Carnegie Mellon University welcomed President Donald Trump and Senator Dave McCormick, who touted Pennsylvania’s energy future at its Energy and Innovation Summit. The brightest minds and biggest names in energy focused on AI. The intelligence might be artificial, but its power needs are very real.
“The new AI data centers are incredibly power hungry,” said White House AI & Crypto Czar David Sacks. “We need a lot of electricity, and that means making it easier to generate new power in the United States. I know that Pennsylvania is going to play a huge role in that.”
Money is needed. $90 billion of it pledged to Pennsylvania, including $25 billion by Blackstone.
“What’s going on is a rewiring of the economy of the world over the next 15 years,” said Blackstone President and CEO Jon Gray, “and that takes trillions and trillions and trillions and tens of trillions of dollars.”
However, investors and companies want more electricity and less regulation.
“If you make it harder, riskier, and more expensive to do stuff in America, guess what? You’ll get a little bit less of it,” said US Energy Secretary Chris Wright.

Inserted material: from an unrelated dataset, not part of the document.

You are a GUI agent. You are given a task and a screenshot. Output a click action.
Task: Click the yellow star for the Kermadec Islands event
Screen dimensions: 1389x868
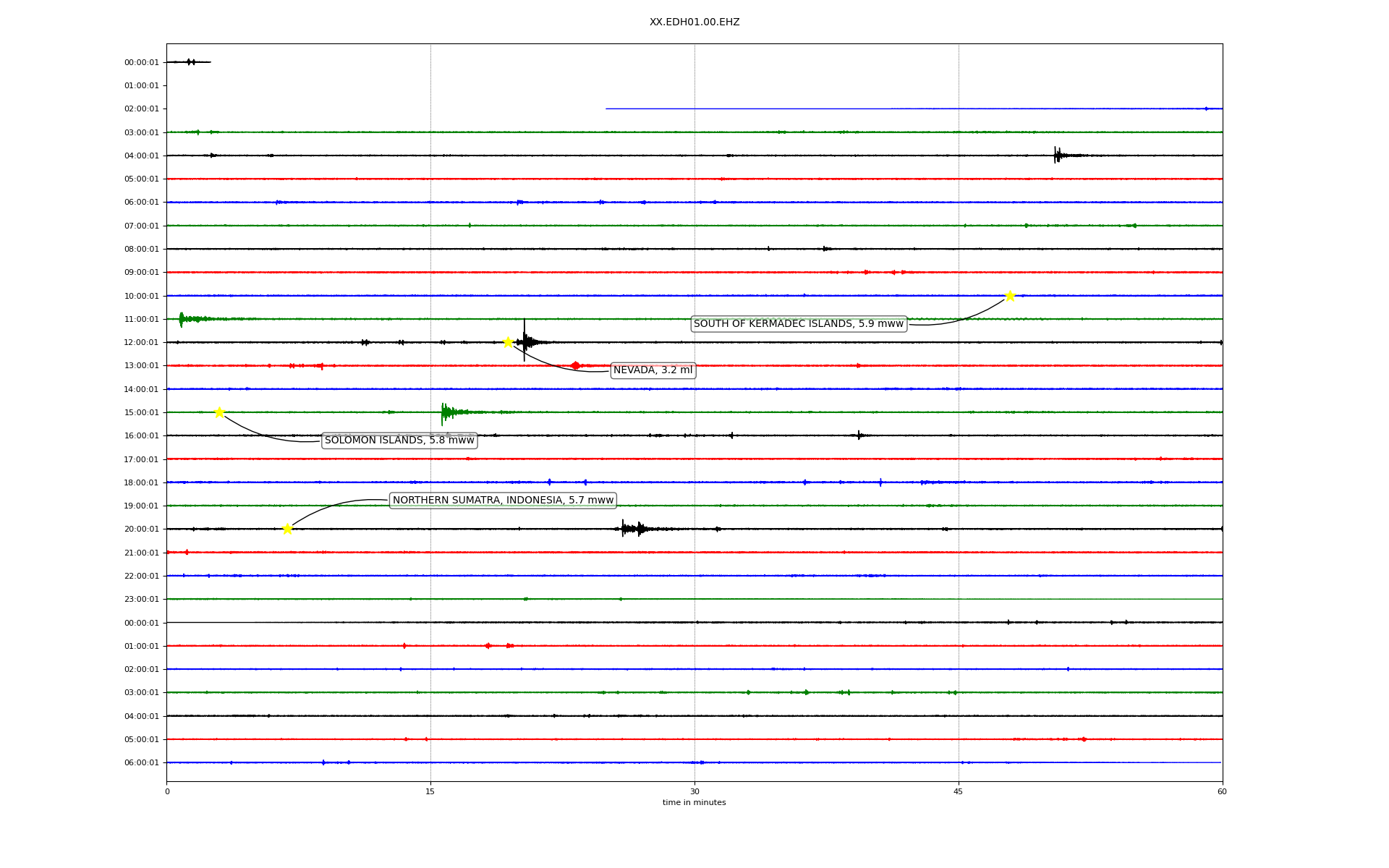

There’s a serious shortage of tradesmen and women to build the plants, and higher-tech students from schools like Carnegie Mellon.
“Today, China produces more scientists and engineers with a bachelor’s degree than the United States, Europe and Japan put together. That’s staggering data,” said Farnam Jahanian, the president of Carnegie Mellon.
China was mentioned numerous times during the summit.
“This is a global race for both energy dominance and air dominance,” said Governor Josh Shapiro. “We need homegrown Pennsylvanians to be doing this work. We do not want China to beat us in this AI race. This is one of the most important national security questions we have.”
“China is opening a new coal plant a week and trying to get us to close a coal plant a week,” said Howard Lutnik, the U.S. secretary of Commerce. “We are the fastest runners in the world, and our adversaries have convinced us to take our right hand and hold our right ankle, and let’s go run the race. We need to do clean, beautiful coal. We need to use natural gas. We need to embrace nuclear. We need to embrace it all because we have the power to do it, and if we don’t do it, we’re fools.”
McCormick is confident Pennsylvania can lead the fight, but he said we need to act quickly.
“We have a great set of cards, but the question is, are we going to be able to play those cards to maximize the moment?” said McCormick. “This isn’t a ‘The next decade’ kind of thing. This is 6, 12, 24, 36 months.”